**DEMANDE**. Reproduisez à l'identique les lignes des données, en partant de celle qui contient « horizontal dimension 77 » et en allant jusqu'à la fin des données, les deux bornes comprises. Omettez les images dans votre réponse.

=-=-=

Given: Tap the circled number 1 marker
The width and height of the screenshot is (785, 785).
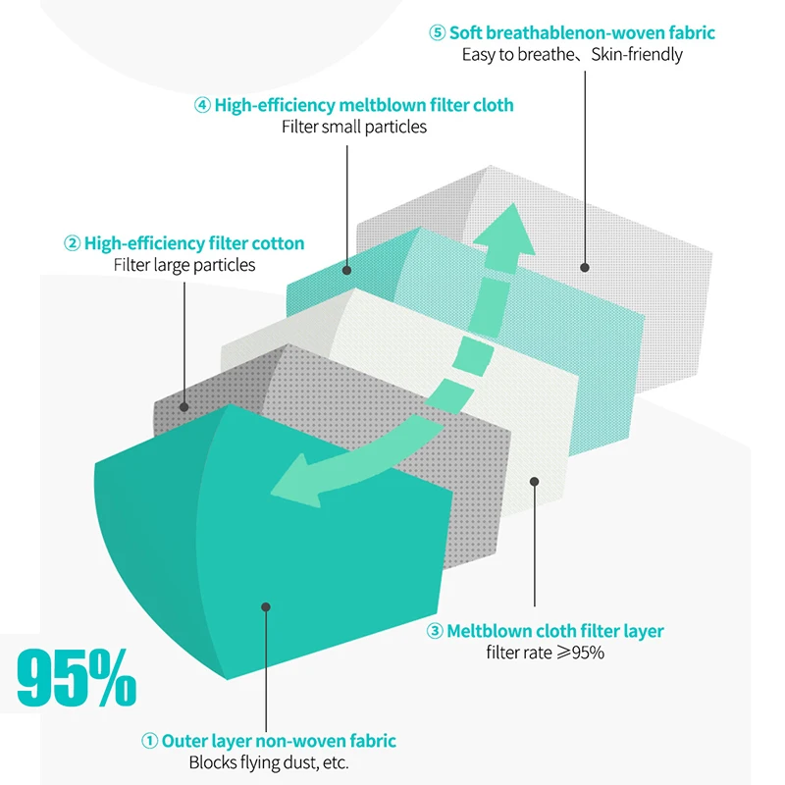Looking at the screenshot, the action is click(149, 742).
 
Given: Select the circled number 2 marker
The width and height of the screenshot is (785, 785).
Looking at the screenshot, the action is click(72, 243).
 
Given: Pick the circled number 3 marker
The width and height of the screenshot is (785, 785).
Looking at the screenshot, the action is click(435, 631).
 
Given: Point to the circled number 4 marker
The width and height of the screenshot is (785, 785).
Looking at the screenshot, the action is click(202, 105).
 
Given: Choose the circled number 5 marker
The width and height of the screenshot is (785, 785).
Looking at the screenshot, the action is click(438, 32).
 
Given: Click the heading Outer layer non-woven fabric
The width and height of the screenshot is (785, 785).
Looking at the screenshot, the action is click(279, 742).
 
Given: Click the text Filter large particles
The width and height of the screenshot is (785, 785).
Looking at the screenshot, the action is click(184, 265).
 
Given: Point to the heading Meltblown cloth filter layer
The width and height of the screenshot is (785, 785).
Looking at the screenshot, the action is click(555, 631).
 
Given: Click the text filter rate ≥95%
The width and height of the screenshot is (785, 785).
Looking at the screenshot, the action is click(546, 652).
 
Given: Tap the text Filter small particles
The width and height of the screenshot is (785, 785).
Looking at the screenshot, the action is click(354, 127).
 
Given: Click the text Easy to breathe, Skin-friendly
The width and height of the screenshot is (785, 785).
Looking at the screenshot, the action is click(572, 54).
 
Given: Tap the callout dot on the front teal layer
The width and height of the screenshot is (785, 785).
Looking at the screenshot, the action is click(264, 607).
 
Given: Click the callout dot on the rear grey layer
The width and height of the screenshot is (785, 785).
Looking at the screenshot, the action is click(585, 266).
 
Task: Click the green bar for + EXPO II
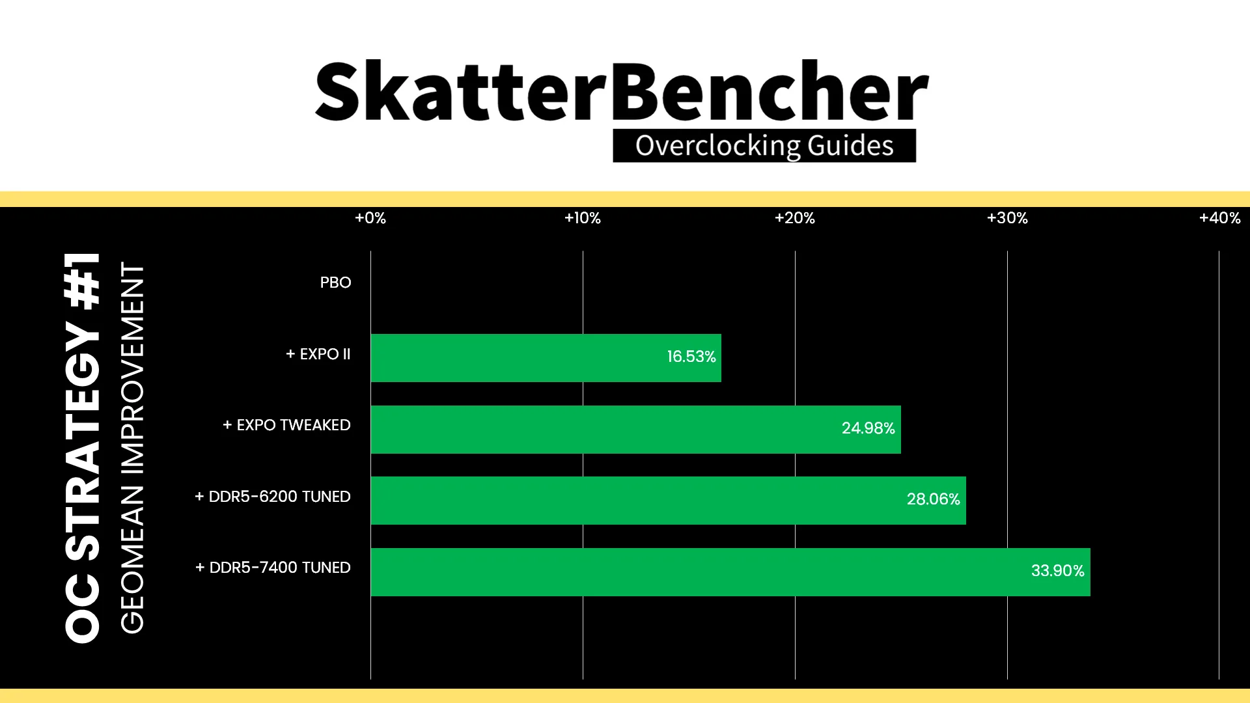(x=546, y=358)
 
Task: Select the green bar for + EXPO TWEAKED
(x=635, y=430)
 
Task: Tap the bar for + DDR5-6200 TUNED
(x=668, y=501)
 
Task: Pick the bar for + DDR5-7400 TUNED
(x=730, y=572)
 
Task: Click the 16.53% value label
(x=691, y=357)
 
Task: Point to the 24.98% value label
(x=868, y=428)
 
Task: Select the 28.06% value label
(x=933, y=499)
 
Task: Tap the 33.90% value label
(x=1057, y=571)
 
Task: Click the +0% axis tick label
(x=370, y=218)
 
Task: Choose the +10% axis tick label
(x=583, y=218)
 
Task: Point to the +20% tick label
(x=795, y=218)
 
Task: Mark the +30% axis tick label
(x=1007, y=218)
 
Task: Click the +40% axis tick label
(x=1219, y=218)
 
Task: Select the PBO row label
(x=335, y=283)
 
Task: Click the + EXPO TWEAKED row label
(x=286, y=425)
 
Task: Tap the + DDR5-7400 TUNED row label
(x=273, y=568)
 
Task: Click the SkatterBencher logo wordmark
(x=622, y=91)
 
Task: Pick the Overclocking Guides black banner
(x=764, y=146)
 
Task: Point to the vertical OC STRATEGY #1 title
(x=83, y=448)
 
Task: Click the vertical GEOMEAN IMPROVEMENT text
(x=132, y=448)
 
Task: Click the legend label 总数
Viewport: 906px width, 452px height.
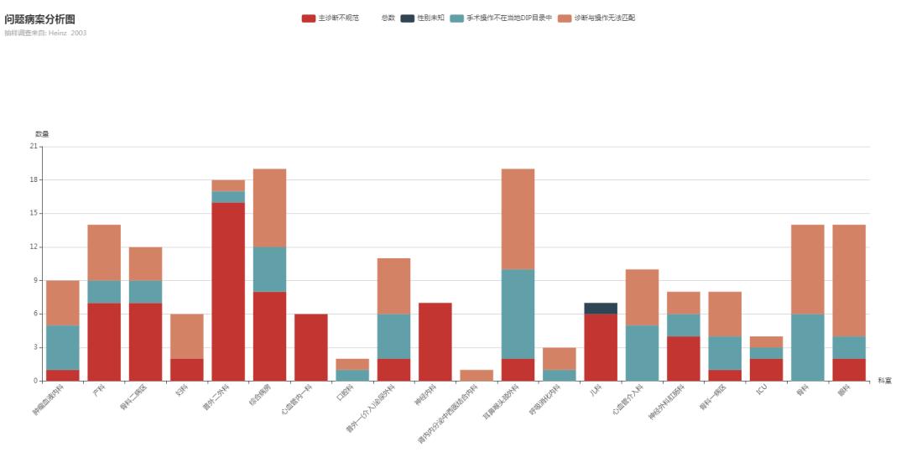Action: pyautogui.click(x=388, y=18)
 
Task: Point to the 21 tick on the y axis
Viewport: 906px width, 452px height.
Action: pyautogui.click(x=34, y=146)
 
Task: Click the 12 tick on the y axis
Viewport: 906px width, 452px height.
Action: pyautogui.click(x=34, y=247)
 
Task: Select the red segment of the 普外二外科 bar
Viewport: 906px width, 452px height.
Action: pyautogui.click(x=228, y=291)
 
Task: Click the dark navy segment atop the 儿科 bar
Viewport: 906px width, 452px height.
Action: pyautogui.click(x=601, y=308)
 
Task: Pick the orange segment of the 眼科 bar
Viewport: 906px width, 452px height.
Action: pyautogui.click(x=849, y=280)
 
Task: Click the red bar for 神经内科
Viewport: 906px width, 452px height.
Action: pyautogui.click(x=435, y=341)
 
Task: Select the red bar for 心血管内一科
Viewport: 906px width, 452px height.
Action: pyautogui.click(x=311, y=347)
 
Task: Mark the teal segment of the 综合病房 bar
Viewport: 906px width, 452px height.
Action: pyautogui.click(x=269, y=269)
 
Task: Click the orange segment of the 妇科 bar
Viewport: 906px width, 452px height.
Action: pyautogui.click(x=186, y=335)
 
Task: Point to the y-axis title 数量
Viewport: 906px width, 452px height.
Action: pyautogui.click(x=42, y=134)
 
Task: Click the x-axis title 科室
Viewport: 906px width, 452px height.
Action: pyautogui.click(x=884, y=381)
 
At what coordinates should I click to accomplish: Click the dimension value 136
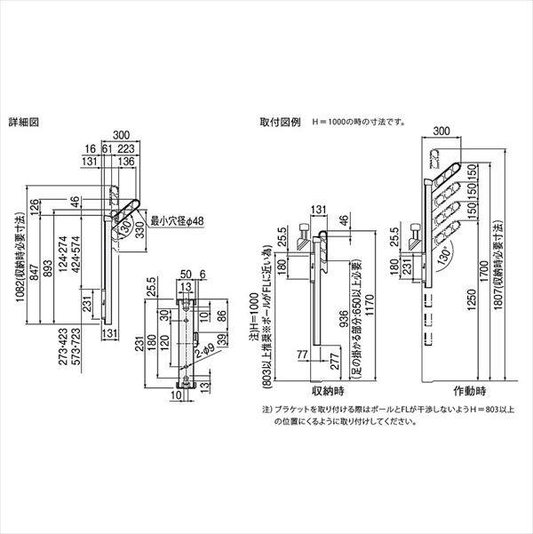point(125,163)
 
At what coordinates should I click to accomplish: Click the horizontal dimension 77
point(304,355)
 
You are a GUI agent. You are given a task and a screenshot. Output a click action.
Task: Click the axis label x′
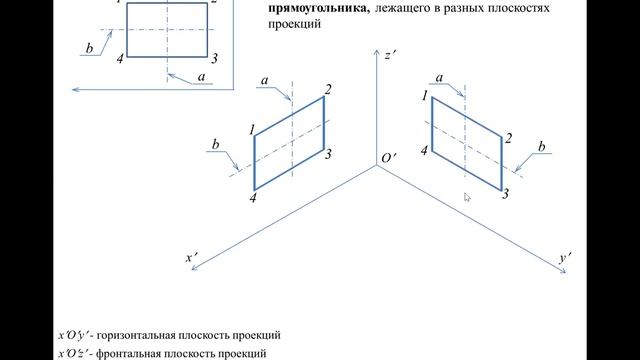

=-=-=

**TÂCHE ACCOMPLIE**.
At what coordinates should I click to accomplish: Click the horizontal dimension 77
point(304,355)
 
You are a GUI agent. You are given a task and a screenshot. Output a click action.
Task: Click the axis label x′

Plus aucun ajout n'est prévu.